Caso existam valores disponíveis, é necessário acessar o sistema com uma conta Gov.br de nível prata ou ouro para solicitar o resgate.

O correntista deve seguir os seguintes procedimentos:

•  Acessar o Sistema de Valores a Receber;

•  Informar CPF e data de nascimento ou CNPJ;

•  Consultar a existência de valores;

•  Entrar no sistema com uma conta Gov.br de nível prata ou ouro;

•  Ler e aceitar o termo de responsabilidade;

•  Conferir o valor e a instituição responsável pela devolução;

•  Pedir o pagamento conforme as opções apresentadas.

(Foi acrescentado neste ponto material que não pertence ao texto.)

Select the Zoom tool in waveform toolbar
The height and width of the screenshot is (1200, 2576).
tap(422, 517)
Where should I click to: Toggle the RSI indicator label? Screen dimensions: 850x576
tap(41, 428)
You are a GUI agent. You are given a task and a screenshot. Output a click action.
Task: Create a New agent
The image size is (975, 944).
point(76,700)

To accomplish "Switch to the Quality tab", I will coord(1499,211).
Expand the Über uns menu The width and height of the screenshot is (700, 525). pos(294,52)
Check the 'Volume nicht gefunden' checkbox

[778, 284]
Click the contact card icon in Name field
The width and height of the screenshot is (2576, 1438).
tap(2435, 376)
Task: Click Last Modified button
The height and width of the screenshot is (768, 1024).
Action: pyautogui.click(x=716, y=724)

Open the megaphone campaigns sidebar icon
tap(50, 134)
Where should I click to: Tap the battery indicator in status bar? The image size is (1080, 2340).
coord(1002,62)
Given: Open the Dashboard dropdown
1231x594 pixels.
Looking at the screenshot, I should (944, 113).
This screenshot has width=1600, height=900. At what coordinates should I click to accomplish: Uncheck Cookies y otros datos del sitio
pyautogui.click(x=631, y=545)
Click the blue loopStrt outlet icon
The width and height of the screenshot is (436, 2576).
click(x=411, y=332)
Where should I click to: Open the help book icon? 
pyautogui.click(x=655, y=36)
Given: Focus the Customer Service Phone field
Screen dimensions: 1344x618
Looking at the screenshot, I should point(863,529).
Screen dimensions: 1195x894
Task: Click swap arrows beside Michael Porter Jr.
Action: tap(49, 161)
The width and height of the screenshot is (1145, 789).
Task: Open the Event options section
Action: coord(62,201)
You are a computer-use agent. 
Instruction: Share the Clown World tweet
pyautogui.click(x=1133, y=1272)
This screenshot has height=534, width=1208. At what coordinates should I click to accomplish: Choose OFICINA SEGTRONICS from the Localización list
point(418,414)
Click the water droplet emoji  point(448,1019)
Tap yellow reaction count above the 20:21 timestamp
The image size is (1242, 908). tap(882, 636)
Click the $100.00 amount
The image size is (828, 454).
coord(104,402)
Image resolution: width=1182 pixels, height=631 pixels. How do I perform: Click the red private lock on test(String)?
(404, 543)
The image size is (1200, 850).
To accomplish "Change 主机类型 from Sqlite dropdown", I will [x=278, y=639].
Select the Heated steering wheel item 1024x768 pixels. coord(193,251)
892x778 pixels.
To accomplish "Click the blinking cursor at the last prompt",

Quando disponível a opção “Solicitar por aqui”, o dinheiro pode ser devolvido por Pix. Para quem não possui Pix ou não pode utilizar essa modalidade, o sistema apresenta a alternativa de contato direto com a instituição financeira.

Resgate automático

Desde maio de 2025, pessoas físicas também podem habilitar o pedido automático de devolução de valores a receber. 

A adesão é facultativa. Para utilizar a funcionalidade, é necessário ter uma conta Gov.br de nível prata ou ouro, com a verificação em duas etapas ativada, além de uma chave Pix vinculada ao CPF.

Com a função habilitada, os valores elegíveis são depositados automaticamente na conta cadastrada, sem a necessidade de uma nova requisição a cada recurso identificado.

Atenção aos golpes

O Banco Central alerta que o serviço é gratuito e que a consulta deve ser feita exclusivamente pelos canais oficiais.

O BC não envia links nem entra em contato para solicitar dados pessoais ou senhas relacionados aos valores a receber. O cidadão também não deve fazer pagamentos para liberar o dinheiro.

Entre as principais recomendações estão:

•  não clicar em links recebidos por SMS, WhatsApp, Telegram ou e-mail;

•  não fornecer senhas ou códigos de autenticação;

•  não pagar taxas para receber os valores;

•  conferir a instituição responsável diretamente no SVR;

•  utilizar somente os canais oficiais do Banco Central.

O sistema também permite consultar valores de pessoas falecidas. Nesse caso, o acesso é restrito a herdeiros, testamentários, inventariantes ou representantes legais, que precisam cumprir as exigências previstas pelo sistema.